Due to its significantly higher bandwidth, FTTH is considered by experts to be the best technology for handling consumer network demands in the coming decades. Some of the benefits that come with it include:
Improved performance for streaming HD video.
Several upgrades can be made without replacing the fiber, so some refer to FTTH as "future proof," updating the infrastructure around the fiber without updating the fiber itself.
Higher speeds over longer distances than previous technologies.
Better than other fiber optic configurations because the fiber connects directly to the residence, and Ethernet or coax can be used to complete the remaining network segments.
FTTH with FTTN, FTTC, etc.
FTTH is a more specific version of the term fiber-to-the-x (FTTx), where x denotes the point in the network where fiber optic cables are connected to nearby buildings to provide service. In each term, the point where the fiber stops and the transmission of the signal to the metal cable begins is different. All versions of FTTx are the driving force behind Next Generation Access (NGA), which means an upgrade to the speed and quality of broadband networks.
Fiber-to-the-home is so named because the cable runs directly into the user's home.

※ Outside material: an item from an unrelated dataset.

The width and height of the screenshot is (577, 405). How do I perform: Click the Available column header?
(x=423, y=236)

FTTB (fiber-to-the-building) can be used interchangeably with FTTH because the network structure is the same, and the three words home and building are used to describe residential buildings connected directly to the fiber optic network.
A small difference between FTTH and FTTB is that FTTH connects fiber optics directly to the residence, of which there may be several in one building, in FTTB the fiber optics go to the building and then metal cables go to the individual units inside - home or office.

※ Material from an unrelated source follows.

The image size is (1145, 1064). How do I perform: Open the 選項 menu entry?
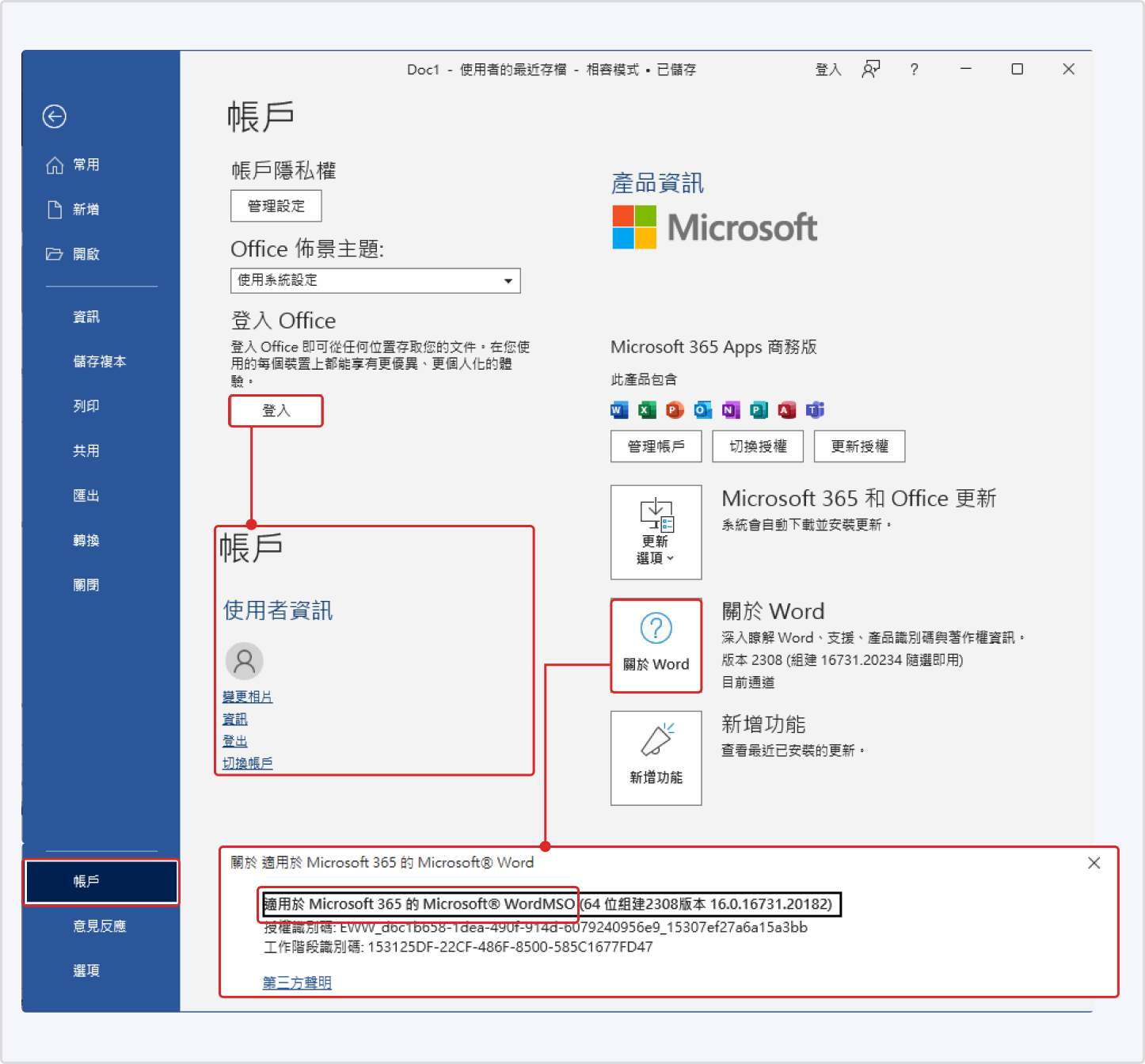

Fiber to the Curb (FTTC), so named because the fiber optic cable is not connected directly to a building, home or establishment, but to a curb near the home or business, where the twisted pair connection carries the signal from the curb to the building to the end user.
Fiber-to-the-Node (FTTN) refers to a setup where optical fibers are connected to a network cabinet or node and pass the signal to copper wires at that point.
Several other FTTx versions exist, including:
Fiber-to-the-terminal (FTTT): Fiber-optic cables connect directly to desk-top equipment in the office.
Fiber-to-the-office (FTTO): Similar to FTTT, fiber optic cables connect to tiny switches on office users' desks, and there are often multiple switches throughout the office, managed from a central location.
Fiber to the Street (FTTS): FTTS is between FTTB and FTTC, transitioning to copper wires that are closer than FTTC but farther than FTTB directly connected to buildings.
Fiber to the Distribution Point (FTTdp): FTTdp is a hybrid of FTTC and FTTN, where the end of the fiber is connected to the last possible distribution point before the end user's premises.
There are many other acronyms in the FTTx category, but the only major difference between them is where the fiber optic cable ends and the metal wire begins.
A term that is slightly different from FTTH is fixed wireless, where instead of switching from fiber optics to metal cables at the end of the fiber, the wireless signal is carried into the home. This eliminates the need to run cabling on the last segment of the network, which is the most expensive to install.
Evolution of FTTH
FTTH has continued to evolve since the 1980s to accommodate the ever-increasing network demands of the modern world, and many of the cables implemented in the 1980s are still in use today, a testament to their flexibility over time. Since the 1980s, fiber optic technology has become easier to install and cheaper than before, and today, the use of FTTH and fiber optics continues to increase.